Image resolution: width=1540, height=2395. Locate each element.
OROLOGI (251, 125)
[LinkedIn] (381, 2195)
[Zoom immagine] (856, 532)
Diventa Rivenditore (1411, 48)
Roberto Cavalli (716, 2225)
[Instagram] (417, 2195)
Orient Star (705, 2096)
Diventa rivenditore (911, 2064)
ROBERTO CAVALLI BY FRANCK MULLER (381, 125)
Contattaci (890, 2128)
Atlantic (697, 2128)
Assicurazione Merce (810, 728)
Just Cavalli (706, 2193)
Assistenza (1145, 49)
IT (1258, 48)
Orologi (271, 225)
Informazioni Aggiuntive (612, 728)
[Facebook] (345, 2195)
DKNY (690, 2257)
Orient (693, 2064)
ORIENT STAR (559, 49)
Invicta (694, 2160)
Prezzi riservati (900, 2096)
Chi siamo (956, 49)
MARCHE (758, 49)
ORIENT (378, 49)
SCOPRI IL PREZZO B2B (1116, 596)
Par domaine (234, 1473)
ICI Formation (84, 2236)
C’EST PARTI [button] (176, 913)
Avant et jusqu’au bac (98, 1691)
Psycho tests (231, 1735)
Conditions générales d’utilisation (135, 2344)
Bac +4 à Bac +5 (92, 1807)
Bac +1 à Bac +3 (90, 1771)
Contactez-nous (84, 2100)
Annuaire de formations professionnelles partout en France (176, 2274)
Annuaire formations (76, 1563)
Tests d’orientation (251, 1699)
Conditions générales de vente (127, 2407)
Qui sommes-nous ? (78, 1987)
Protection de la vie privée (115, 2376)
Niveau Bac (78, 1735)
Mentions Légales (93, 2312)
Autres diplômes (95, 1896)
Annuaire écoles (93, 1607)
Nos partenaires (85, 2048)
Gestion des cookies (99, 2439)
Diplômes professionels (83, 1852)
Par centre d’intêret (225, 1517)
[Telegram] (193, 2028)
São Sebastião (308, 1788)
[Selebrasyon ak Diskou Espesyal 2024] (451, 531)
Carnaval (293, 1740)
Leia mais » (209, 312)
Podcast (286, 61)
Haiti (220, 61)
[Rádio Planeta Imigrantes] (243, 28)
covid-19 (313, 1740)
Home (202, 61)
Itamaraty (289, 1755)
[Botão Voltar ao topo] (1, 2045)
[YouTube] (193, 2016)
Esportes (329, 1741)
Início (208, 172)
━━━━━━
▸ Goal of the exercise: In the data above, how many lines carry the string "Diventa"? Only the number should be given.

▸ Reply to the task: 2